BEIJING, March 14 (Xinhua) -- The National People's Congress (NPC), China's parliament, adopted a cabinet restructuring plan at a plenary meeting on Thursday in a bid to reduce bureaucracy and make the government more efficient in the world's most populous country.
The endorsement of the plan will reduce the number of ministries under the State Council from 27 to 25, with the dismantling of the bulky Ministry of Railways and mergers among several other government departments.
In overhauling the cabinet, the central government has emphasized that the most important tasks are transforming the government functions and reducing administrative intervention in the market and on social issues.
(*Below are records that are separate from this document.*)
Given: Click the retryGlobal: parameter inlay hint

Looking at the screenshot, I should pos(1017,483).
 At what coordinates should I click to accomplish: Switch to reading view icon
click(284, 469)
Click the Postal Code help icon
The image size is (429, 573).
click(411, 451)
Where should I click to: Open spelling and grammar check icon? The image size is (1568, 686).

As the ruling Communist Party of China (CPC) proposed to deepen administrative reform at the 18th National Congress in November, the restructuring, which is the seventh of its kind since China kicked off its economic reform in the late 1970s, has been largely seen as the Party's commitment to honoring its reform promise and an overture to reforms in broader spheres.
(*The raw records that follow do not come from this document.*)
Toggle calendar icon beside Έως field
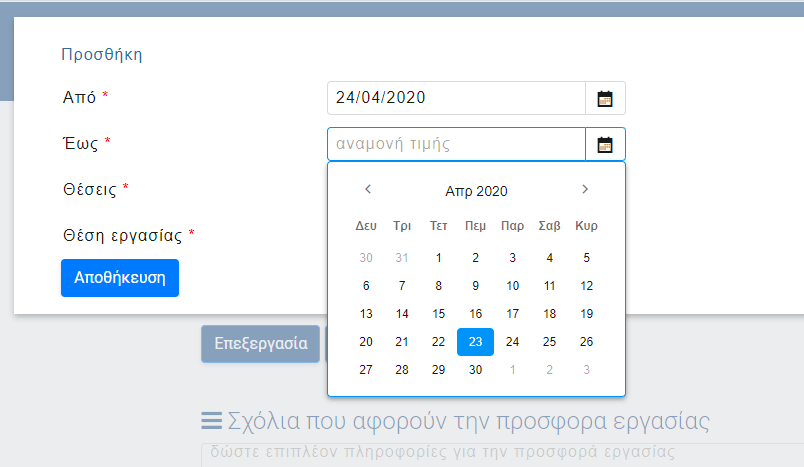This screenshot has width=804, height=467. [605, 144]
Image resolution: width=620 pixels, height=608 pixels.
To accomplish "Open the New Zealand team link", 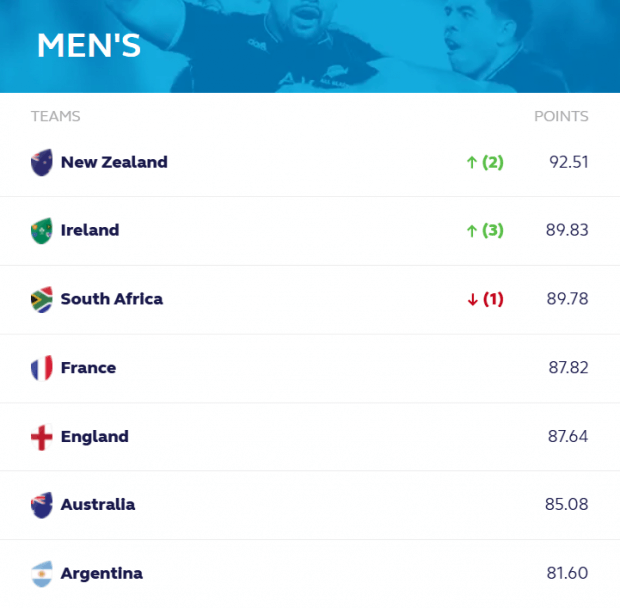I will pyautogui.click(x=114, y=162).
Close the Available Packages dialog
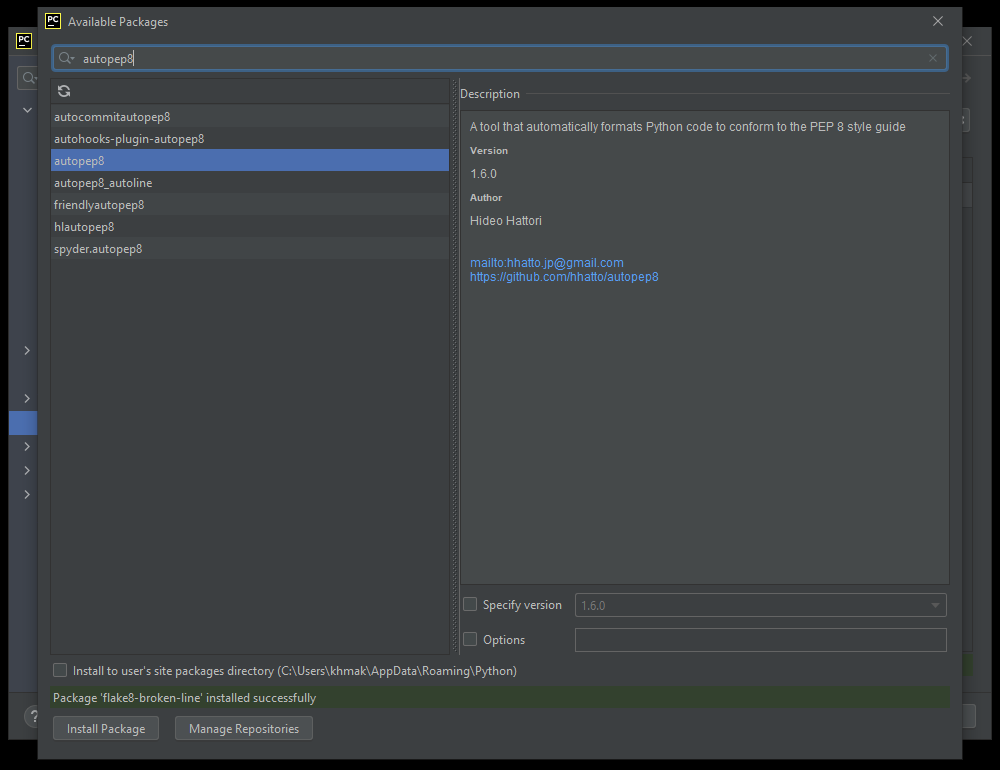Image resolution: width=1000 pixels, height=770 pixels. (937, 21)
The institutional restructuring is expected to create an efficient and law-based government with a clear division of power, reasonable distribution of labor and well-defined responsibilities.
The plan came amid complaints about the duplication of functions, overlapping management, low efficiency and bureaucracy -- issues that often lead to corruption and dereliction of duty among officials without proper supervision over administrative power.
According to the plan, the Ministry of Railways, which has long been at the center of controversy for being both a railway service provider and a railway industry watchdog, will be split into administrative and commercial units.
The status of the existing State Food and Drug Administration will be elevated to a ministerial-level general administration to give teeth to the watchdog in enhancing food and drug safety supervision, following a string of food safety scandals and mounting public dismay.
Observers believe the endorsement of the institutional reform plan reflects the new Party and state leaders' resolve to deepen reforms in more challenging areas at a critical juncture.
Since Xi Jinping replaced Hu Jintao as the general secretary of the CPC Central Committee in November, he has advocated reform on various occasions and used a number of new political phrases to consolidate reform consensus.
He came up with a particularly notable line while visiting Guangdong Province on the first leg of his inspection tour shortly after becoming the Party chief. "While advancing reforms, we must have the courage to gnaw at a hard bone and wade through a dangerous shoal," he urged.